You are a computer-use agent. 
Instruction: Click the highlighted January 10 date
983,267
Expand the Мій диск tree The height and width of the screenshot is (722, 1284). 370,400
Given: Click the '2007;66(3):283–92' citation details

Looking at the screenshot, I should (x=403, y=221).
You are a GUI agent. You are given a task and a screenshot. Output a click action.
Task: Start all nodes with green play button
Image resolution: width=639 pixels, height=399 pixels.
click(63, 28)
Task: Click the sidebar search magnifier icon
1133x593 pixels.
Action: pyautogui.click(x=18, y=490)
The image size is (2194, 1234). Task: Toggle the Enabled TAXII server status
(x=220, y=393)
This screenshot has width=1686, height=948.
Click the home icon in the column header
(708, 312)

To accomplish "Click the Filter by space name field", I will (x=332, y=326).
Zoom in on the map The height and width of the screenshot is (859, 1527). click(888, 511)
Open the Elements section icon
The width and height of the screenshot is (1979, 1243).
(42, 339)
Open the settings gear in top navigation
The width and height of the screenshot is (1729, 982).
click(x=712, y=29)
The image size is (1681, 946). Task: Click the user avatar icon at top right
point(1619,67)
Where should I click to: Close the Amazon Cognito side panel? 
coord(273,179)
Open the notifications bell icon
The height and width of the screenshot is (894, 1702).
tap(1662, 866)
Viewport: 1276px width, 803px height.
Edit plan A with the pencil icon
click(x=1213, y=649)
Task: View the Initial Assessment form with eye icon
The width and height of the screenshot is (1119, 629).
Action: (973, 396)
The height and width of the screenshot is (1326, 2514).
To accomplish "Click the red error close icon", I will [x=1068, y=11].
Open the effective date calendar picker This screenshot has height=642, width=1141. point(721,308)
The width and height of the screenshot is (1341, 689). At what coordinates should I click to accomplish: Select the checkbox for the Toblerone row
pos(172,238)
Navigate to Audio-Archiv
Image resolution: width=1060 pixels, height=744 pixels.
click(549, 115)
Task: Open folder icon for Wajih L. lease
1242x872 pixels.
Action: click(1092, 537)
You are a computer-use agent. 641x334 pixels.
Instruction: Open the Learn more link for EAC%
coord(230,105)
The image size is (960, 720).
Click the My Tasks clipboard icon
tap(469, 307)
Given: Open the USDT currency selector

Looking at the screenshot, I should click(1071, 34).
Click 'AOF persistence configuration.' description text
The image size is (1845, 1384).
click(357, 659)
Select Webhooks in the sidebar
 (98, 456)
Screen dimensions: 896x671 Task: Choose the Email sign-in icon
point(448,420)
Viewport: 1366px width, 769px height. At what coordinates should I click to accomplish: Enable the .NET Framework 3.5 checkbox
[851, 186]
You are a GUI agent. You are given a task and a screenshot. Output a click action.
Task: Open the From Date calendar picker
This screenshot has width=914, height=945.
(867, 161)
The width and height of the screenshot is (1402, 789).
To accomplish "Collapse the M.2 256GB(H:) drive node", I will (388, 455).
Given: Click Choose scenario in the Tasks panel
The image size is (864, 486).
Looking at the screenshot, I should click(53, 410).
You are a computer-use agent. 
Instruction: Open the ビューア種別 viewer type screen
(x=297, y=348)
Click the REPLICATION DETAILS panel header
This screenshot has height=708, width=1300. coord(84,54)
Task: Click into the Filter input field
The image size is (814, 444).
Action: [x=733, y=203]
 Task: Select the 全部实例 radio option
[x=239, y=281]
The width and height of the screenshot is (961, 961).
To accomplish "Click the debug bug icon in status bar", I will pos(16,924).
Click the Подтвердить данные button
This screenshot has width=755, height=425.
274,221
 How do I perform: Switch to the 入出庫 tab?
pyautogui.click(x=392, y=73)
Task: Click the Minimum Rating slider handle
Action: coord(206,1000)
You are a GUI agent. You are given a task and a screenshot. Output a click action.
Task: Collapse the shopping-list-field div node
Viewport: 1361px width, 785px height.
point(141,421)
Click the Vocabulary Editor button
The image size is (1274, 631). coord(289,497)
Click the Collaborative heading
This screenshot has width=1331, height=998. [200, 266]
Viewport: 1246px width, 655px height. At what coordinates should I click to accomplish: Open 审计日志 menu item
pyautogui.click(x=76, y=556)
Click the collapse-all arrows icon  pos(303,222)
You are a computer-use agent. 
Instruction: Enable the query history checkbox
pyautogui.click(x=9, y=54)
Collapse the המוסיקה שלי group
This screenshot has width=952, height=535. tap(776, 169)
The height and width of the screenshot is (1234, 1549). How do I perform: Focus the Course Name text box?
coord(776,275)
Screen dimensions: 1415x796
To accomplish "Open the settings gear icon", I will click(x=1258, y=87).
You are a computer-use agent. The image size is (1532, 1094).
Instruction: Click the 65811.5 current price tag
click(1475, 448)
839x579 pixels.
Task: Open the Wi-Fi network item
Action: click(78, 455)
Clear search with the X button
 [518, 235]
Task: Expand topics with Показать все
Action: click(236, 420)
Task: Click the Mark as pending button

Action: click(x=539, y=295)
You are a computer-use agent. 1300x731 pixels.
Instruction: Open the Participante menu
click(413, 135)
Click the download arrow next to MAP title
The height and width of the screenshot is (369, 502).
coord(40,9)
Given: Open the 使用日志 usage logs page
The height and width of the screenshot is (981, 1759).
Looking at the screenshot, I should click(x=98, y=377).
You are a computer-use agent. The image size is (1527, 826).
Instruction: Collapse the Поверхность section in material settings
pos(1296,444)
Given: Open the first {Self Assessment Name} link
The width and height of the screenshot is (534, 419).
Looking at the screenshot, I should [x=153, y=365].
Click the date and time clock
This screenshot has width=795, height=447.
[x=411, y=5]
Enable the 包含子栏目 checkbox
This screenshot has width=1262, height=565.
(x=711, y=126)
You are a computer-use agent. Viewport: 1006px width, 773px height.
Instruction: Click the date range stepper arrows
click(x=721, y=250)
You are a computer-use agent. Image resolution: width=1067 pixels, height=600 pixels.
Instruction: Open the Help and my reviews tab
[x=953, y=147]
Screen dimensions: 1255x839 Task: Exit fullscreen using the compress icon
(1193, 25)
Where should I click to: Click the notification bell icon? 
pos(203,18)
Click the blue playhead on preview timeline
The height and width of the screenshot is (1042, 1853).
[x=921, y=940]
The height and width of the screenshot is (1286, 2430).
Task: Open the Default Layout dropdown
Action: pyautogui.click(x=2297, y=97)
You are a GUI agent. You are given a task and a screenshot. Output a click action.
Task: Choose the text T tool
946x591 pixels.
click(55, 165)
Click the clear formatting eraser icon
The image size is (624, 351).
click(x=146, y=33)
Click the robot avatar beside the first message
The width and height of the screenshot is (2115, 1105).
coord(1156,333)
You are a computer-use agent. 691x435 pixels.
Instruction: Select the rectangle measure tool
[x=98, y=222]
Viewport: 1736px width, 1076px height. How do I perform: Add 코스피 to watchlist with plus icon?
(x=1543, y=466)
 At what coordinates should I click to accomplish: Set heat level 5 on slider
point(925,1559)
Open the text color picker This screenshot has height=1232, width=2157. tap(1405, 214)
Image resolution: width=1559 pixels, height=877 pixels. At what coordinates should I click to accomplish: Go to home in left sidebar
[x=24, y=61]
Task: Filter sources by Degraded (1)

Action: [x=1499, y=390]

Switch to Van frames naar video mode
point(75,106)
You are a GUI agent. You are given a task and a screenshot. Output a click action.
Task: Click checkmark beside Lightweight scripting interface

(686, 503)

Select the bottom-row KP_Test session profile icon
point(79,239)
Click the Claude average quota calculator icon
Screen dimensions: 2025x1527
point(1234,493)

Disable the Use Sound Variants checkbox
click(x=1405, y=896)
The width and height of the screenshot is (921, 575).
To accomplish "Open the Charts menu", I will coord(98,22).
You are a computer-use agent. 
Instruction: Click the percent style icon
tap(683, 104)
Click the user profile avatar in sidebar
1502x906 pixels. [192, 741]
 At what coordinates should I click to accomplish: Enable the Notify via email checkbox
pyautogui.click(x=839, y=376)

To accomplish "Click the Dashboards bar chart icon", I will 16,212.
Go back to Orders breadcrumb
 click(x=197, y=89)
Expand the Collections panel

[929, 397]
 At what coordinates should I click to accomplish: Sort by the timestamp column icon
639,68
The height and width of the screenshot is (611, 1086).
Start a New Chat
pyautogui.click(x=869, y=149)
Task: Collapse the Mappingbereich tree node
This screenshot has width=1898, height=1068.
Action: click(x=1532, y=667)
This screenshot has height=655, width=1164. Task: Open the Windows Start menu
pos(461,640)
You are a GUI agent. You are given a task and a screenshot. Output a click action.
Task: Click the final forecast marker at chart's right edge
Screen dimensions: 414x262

- Exercise requirements
Look over the listing above and copy each line that contains "picker".

- Answer to this task
Open the effective date calendar picker This screenshot has height=642, width=1141. point(721,308)
Task: Open the From Date calendar picker
Open the text color picker This screenshot has height=1232, width=2157. tap(1405, 214)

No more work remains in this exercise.